Victoria police launch review of 1981 death in custody
Published Tuesday, April 20, 2021 12:05PM PDT Last Updated Tuesday, April 20, 2021 12:17PM PDT
Stanley Fischer (left) in a photo from his time in the Royal Canadian Air Force in 1958.
VICTORIA -- Forty years after a man was found dead in a Victoria police cell, the department has assigned an investigator to review the case.
Stanley Fischer was found hanging in Victoria police lockup in the early-morning hours of Nov. 15, 1981. The 41-year-old man’s death was ruled a suicide when the coroner determined he died by asphyxiation after tying strips of a torn blanket around his neck and hanging himself from the bars of his cell.
In the months after his death, a coroner’s inquest heard from the man’s brother who was with him the night he was arrested for mischief and assault.

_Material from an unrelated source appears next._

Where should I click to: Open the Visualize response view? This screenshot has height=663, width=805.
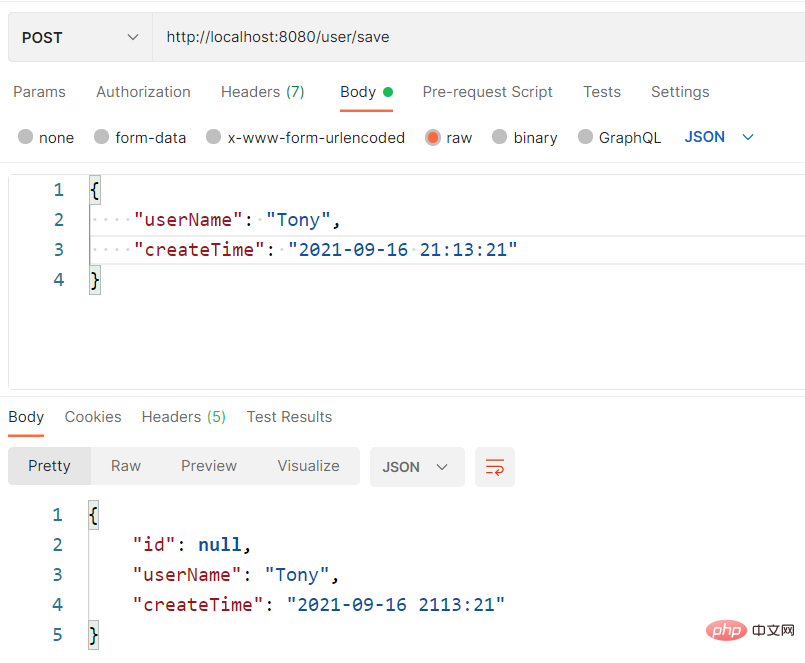click(308, 466)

Richard Fischer told how he and his brother had been drinking at the former Colony Motor Inn early that morning when an argument erupted with bar staff over their bill. Police arrived and Stanley was handcuffed and taken into a police car.

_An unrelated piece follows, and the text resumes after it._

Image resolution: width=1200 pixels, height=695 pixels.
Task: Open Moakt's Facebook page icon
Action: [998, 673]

After Stanley tried to kick out the window of the cruiser, his brother told the inquest that a police officer threatened to kill him, according to historical accounts of the proceedings.

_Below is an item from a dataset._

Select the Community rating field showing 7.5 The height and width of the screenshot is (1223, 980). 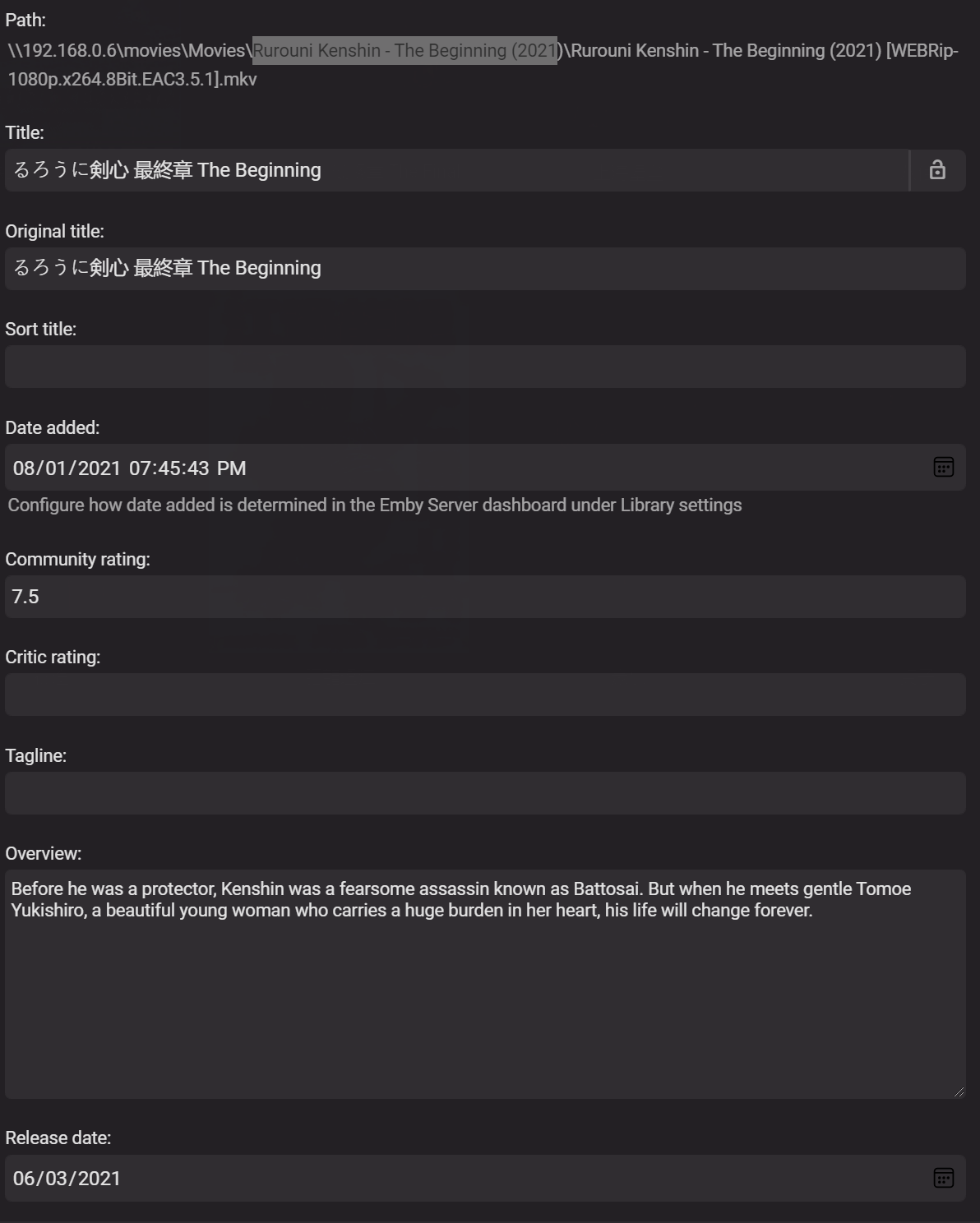(x=485, y=597)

Richard testified that when he identified his brother’s body in the hospital morgue, he noticed blood and bruises on his face that weren’t there after the fight.
Stanley’s 59-year-old nephew Mark Fischer tells CTV News his uncle also suffered broken ribs that morning, injuries he says were not caused by the resuscitation efforts of police or paramedics.
“He was now in police custody and someone in that building beat Stanley with fists, boots or something else,” Mark says. “I believe that man was robbed of his life; he was robbed of a fair trial.”
The nephew says he also saw photos of the strips of blanket were used to make the noose. He believes the blankets were cut with scissors or a knife, not torn by hand.
Last week, the Office of the Police Complaint Commissioner found the family’s accusations that either Victoria police officers or other detainees in the jail caused Fischer’s death lacked sufficient evidence for a misconduct investigation.
Victoria police say they are in the “very early stages" of their review and cannot confirm specific details of the case.
Mark says his uncle, who was a veteran of the Royal Canadian Air Force before becoming a fish broker in Victoria, was a faithful “servant of the country” who had a lot to live for.